Give back an exact copy of the lines in the records below, from the line that has "Click the blue bullet point dot" through the line that has "Where should I click to: Click the Peak", and nothing besides.

Recorded data ::
++++

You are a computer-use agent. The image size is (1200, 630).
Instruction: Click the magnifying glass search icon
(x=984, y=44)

++++

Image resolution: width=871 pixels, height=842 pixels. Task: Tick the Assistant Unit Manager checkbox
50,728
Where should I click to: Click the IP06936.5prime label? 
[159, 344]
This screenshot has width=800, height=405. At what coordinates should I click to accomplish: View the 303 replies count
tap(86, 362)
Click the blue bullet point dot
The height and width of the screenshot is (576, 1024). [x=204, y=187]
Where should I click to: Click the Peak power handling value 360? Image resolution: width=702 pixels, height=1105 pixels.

++++

Answer to the problem ::
Click the blue bullet point dot
The height and width of the screenshot is (576, 1024). [x=204, y=187]
Where should I click to: Click the Peak power handling value 360? Image resolution: width=702 pixels, height=1105 pixels.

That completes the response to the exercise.